Daniel Levy President

Daniel Levy

Daniel Levy is the President of the U.S./Middle East Project (USMEP), which emphasizes the Palestine-Israel issue alongside regional conflicts, trends and geopolitics.

From 2012 to 2016, Levy was Director for the Middle East and North Africa at the European Council on Foreign Relations. Prior to that he was a senior Fellow and Director of the New America Foundation’s Middle East Taskforce in Washington D.C. and a Senior Fellow at The Century Foundation in New York. Levy was a Senior Advisor in the Israeli Prime Minister’s Office and to Justice Minister Yossi Beilin during the Government of Ehud Barak (1999-2001). He was a member of the official Israeli delegation to the Israel/Palestine peace talks at Taba under Barak and at Oslo B under Yitzhak Rabin (1994-95). 

Levy is a founder and Advisory Board member of the newly formed Diaspora Alliance (combatting antisemitism and its conflation), a Council Member of the ECFR, and serves on the board of the European Middle East Project. He is a former Trustee of the Rockefeller Brothers Fund in New York and of the New Israel Fund, a co-founder of J Street, and a founding Editor of the Middle East Channel at foreignpolicy.com. 

He frequently writes for, is interviewed by and quoted in multiple media outlets and has been published in the New York Times, FT, and Foreign Affairs, amongst others. 

Levy was born and educated in the UK where he has returned to residing and where he graduated with an MA and BA from King's College, Cambridge with awards. His most recent testimony to the UN Security Council can be viewed here.

Contact email: dlevy@usmep.us

Robert Malley

Robert Malley

Robert Malley was appointed US Special Envoy for Iran on January 28, 2021.  Prior to that, he served as President and CEO of the International Crisis Group.

Under the President Barack Obama, he served as Special Assistant to the President, Senior Advisor to the President for the Counter-ISIL campaign, and White House Coordinator for the Middle East, North Africa and Gulf Region in 2015-2016 and, before that, as Senior Director for the Gulf Region and Syria.

Before joining the National Security Council staff in February 2014, Mr. Malley founded and directed the International Crisis Group’s Middle East and North Africa Program from January 2002.  Prior to that, he was a Senior Fellow at the Council on Foreign Relations.

Until January 2001, Mr. Malley was Special Assistant to President Clinton for Arab-Israeli Affairs and Director for Near East and South Asian Affairs at the National Security Council. Mr. Malley first joined the National Security Council staff in August 1994 as Director for Democracy. In July 1997, he became Executive Assistant to the National Security Advisor from July 1997 to September 1998, acting as an informal chief of staff for Samuel R. Berger.

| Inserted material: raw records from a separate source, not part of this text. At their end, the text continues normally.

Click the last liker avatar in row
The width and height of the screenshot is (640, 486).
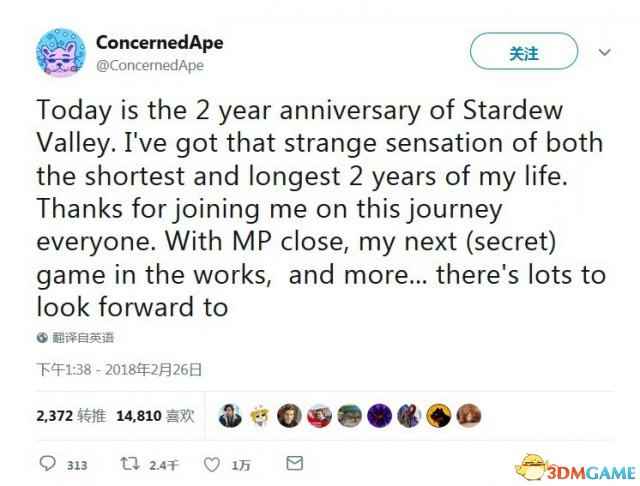[465, 413]
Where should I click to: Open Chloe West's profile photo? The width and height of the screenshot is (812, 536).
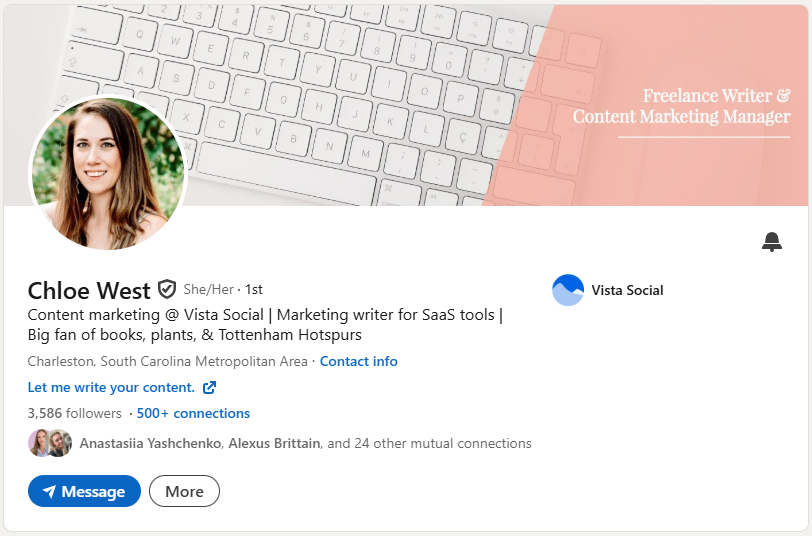(107, 172)
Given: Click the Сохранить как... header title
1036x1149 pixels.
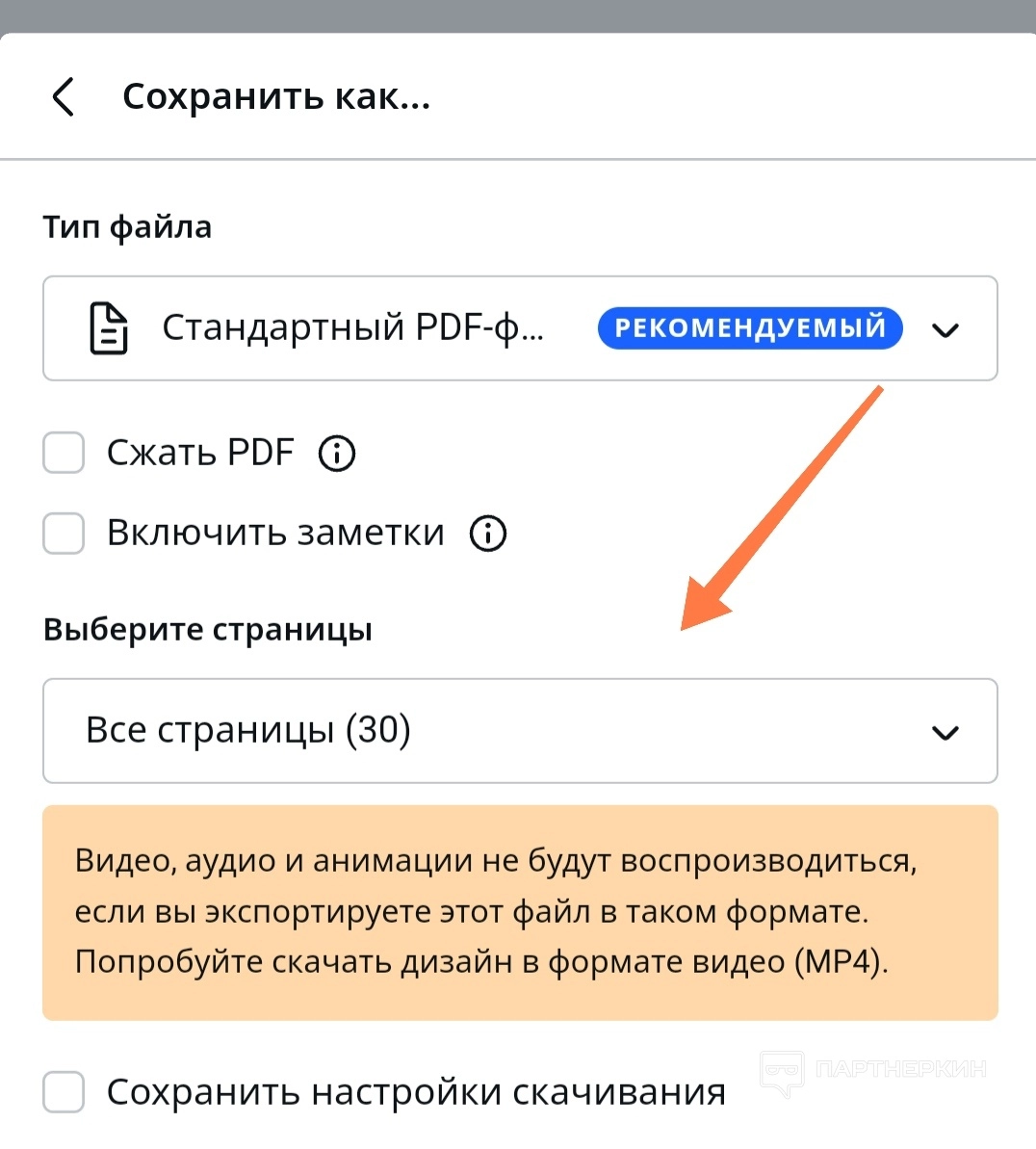Looking at the screenshot, I should coord(276,97).
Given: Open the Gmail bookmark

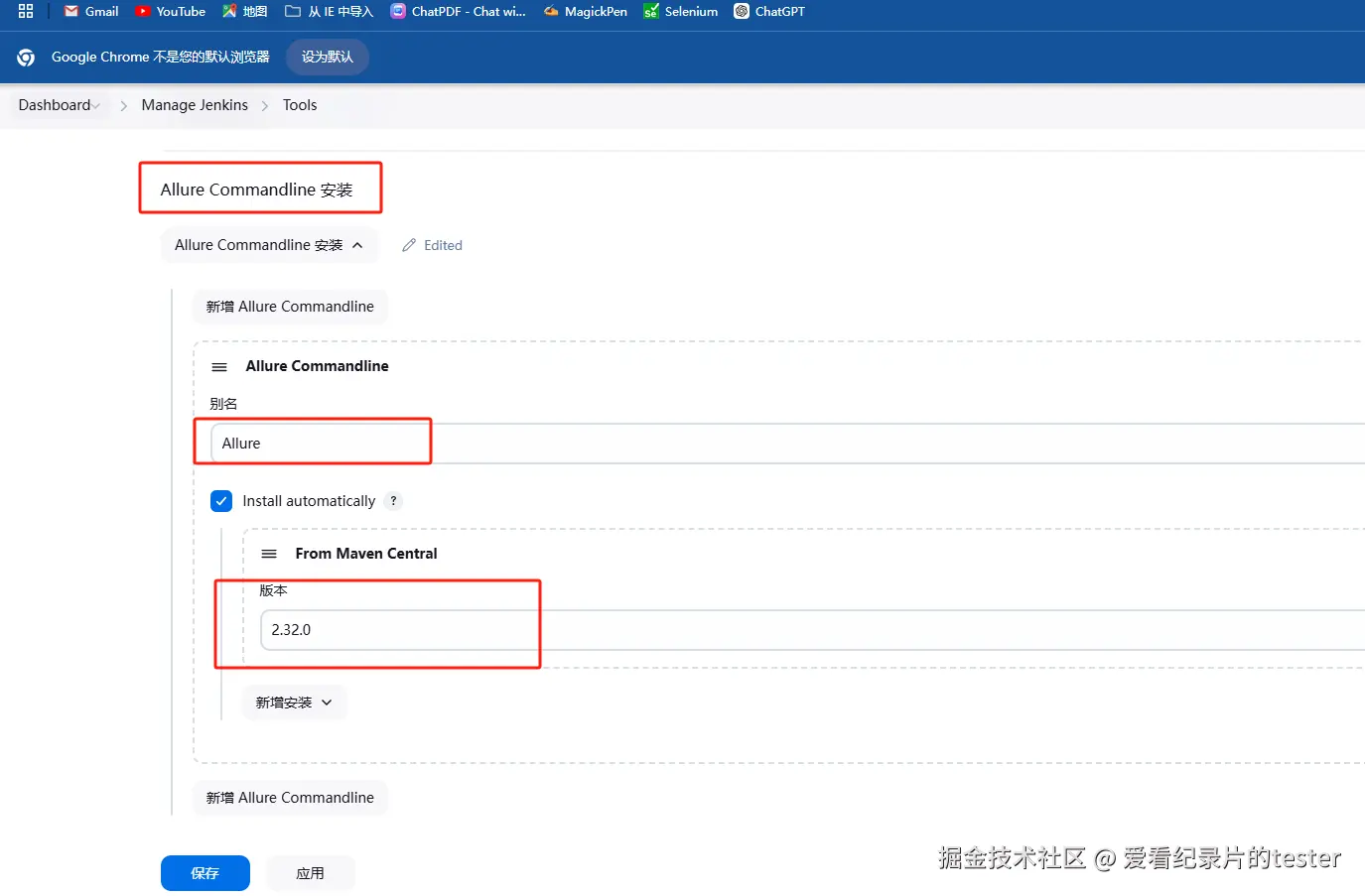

Mr. Malley served as a law clerk to Justice Byron R. White of the United States Supreme Court in 1991-1992.

Mr. Malley is a graduate of Yale University, Harvard Law School and Oxford University, England, where he was a Rhodes Scholar. He is the author of “The Call from Algeria: Third Worldism, Revolution and the Turn to Islam” and of articles published in the New York Review of Books, Foreign Affairs, the New York Times, the Washington Post, Le Monde, and several other publications.

* Currently not serving on the Board given new government commitments

Thomas R. Pickering Chairman

Thomas R. Pickering

Thomas R. Pickering holds the rank of Career Ambassador, the highest in the U.S. Foreign Service. In a diplomatic career spanning five decades, he was U.S. ambassador to the Russian Federation, India, Israel, El Salvador, Nigeria, and the Hashemite Kingdom of Jordan. Pickering also served on assignments in Zanzibar and Tanzania. From 1997 to 2001, he was U.S. Under Secretary of State for Political Affairs. From 1989 to 1992, he was Ambassador and Representative to the United Nations in New York. He also served as Executive Secretary of the Department of State and Special Assistant to Secretaries William P. Rogers and Henry A. Kissinger from 1973 to 1974. Prior to that, he was briefly the President of the Eurasia Foundation. Following his retirement from government, he served as Senior Vice President for the Boeing Company, and is currently Vice Chairman at Hills & Company, which provides advice and counsel to a number of major US enterprises. In 1983 and in 1986, Pickering won the Distinguished Presidential Award and, in 1996, the Department of State’s highest award – the Distinguished Service Award. He is a member of the International Institute of Strategic Studies and the Council on Foreign Relations. In 1984, he was awarded an honorary doctor-in-laws degree from Bowdoin College, and has received similar honours from 12 other universities. Along with former Chairman of the Joint Chiefs of Staff Admiral Michael Mullen, Ambassador Pickering led a State-Department-sponsored panel investigating the attack on the U.S. diplomatic mission in Benghazi.